El desafío, eso sí, era convertir ese germen, cuya narrativa mantenía tensión con el mundo pero de ninguna manera con los protagonistas, sencillamente porque no los había, en una serie excitante, un producto que se despojara de sus “quotes” o de su ambición de manifiesto intelectual y que mutara en una pieza audiovisual contemporánea, el reflejo trepidante de una triada verde —Tamara y sus dos amigas, magníficamente interpretadas por Vera Spinetta y Julieta Zapiola— que, si bien abraza las drogas o el sexo diverso y promiscuo con naturalidad, también mira la maternidad, la monogamia o el mundo laboral como quien avanza hacia un iceberg.
No es fácil reflejar ese blend sin caer en la vulgaridad del producto comercial, en la propuesta panfletaria y pueril o en la estigmatización de cierto estilo de vida, género o religión. Sí, es cierto, El fin del amor tiene connotadas argucias para atrapar al público sub 35 y no soltarlo hasta el final. Eso está claro. Pero también es cierto que, a la manera de series como Girls o, mucho antes, Sexo en Nueva York, intenta retratar cierto aire de época —neurosis, miedos, anhelos, frustraciones— de una clase social que se pregunta cómo seguir, cómo conciliar el deseo de eternizar placer y libertad —tesoros recientes— con las obligaciones de la sociedad industrial.
“Convertir el libro en serie me pareció una idea divertida, porque siempre pensé que esas ideas concretas podían configurarse en escenas”, le dice Tenenbaum a COOLT. Ella misma fue la encargada de escribir el guion, junto a Erika Halvorsen —también productora—; o sea, fue la encargada de generar ficción, ya que la enorme mayoría de la trama no surge del libro, sino de su imaginación posterior. Ávida consumidora de programas y de literatura de género, Tamara estaba convencida, además, de “que necesitábamos una especie de Girls latinoamericana. Esta era la oportunidad para hacer eso. Una Girls con el color de nuestra tierra, nuestras preocupaciones económicas, nuestras militancias. Chicas que un sábado a la tarde hacen un bachillerato trans porque quieren levantarse a alguien ahí. Esa es nuestra vida”.
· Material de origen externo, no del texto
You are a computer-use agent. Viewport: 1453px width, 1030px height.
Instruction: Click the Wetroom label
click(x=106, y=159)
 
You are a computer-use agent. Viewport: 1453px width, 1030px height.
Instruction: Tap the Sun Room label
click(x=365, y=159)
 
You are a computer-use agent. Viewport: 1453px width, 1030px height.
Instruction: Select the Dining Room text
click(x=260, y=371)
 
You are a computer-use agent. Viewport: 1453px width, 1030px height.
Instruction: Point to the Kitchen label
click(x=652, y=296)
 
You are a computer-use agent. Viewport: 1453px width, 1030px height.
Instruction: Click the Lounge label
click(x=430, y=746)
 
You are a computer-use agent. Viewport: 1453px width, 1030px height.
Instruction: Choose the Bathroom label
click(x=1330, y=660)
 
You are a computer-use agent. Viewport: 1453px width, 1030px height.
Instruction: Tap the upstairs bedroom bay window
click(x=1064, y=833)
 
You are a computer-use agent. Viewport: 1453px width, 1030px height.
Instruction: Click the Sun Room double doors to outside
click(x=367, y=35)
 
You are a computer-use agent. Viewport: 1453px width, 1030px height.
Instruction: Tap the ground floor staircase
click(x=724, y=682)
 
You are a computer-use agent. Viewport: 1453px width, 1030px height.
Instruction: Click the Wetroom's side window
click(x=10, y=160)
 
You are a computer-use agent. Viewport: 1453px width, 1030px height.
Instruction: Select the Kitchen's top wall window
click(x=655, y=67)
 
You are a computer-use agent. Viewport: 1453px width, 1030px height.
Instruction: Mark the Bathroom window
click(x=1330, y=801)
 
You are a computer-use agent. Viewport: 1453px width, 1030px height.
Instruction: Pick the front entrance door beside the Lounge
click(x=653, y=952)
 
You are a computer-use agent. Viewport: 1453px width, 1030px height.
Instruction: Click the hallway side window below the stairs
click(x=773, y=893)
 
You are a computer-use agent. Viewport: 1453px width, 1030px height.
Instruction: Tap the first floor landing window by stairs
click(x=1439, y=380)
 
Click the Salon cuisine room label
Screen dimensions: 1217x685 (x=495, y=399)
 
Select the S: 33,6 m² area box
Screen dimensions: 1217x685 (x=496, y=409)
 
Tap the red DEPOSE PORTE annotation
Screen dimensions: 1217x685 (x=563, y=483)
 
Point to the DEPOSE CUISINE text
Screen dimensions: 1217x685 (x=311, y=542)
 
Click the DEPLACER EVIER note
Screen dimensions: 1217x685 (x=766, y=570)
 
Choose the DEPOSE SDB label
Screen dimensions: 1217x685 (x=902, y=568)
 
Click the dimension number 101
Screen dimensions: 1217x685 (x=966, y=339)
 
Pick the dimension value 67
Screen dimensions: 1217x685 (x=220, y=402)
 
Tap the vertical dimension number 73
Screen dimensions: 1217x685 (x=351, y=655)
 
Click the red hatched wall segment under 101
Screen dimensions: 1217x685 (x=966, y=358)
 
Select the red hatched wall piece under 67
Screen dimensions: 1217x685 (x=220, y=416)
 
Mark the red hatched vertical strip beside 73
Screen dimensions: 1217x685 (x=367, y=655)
Icono generacional, buena parte del éxito de El fin del amor reside en su descollante protagonista, cuyo magnetismo y frescura quedan de manifiesto desde el primer fotograma. Espósito (Buenos Aires, 1991) es una fuerza de la naturaleza, una de esas criaturas que parecen hechas para la pantalla, alguien que completa holgadamente los casilleros de la gran artista, categoría a la que llegó para quedarse. Se dice que toda canción que aspire a la grandeza necesita de una gran melodía, una buena letra y una interpretación acorde, pero que para convertirse en un himno de su tiempo debe tener “un algo más” que nadie sabe qué es pero que es lo más importante. Algo parecido ocurre con Espósito, dotada de un innegable talento para la actuación, pero cuyo encanto trasciende lo meramente escénico, como si a su alrededor desplegara un campo energético y semántico tan abigarrado como inabarcable.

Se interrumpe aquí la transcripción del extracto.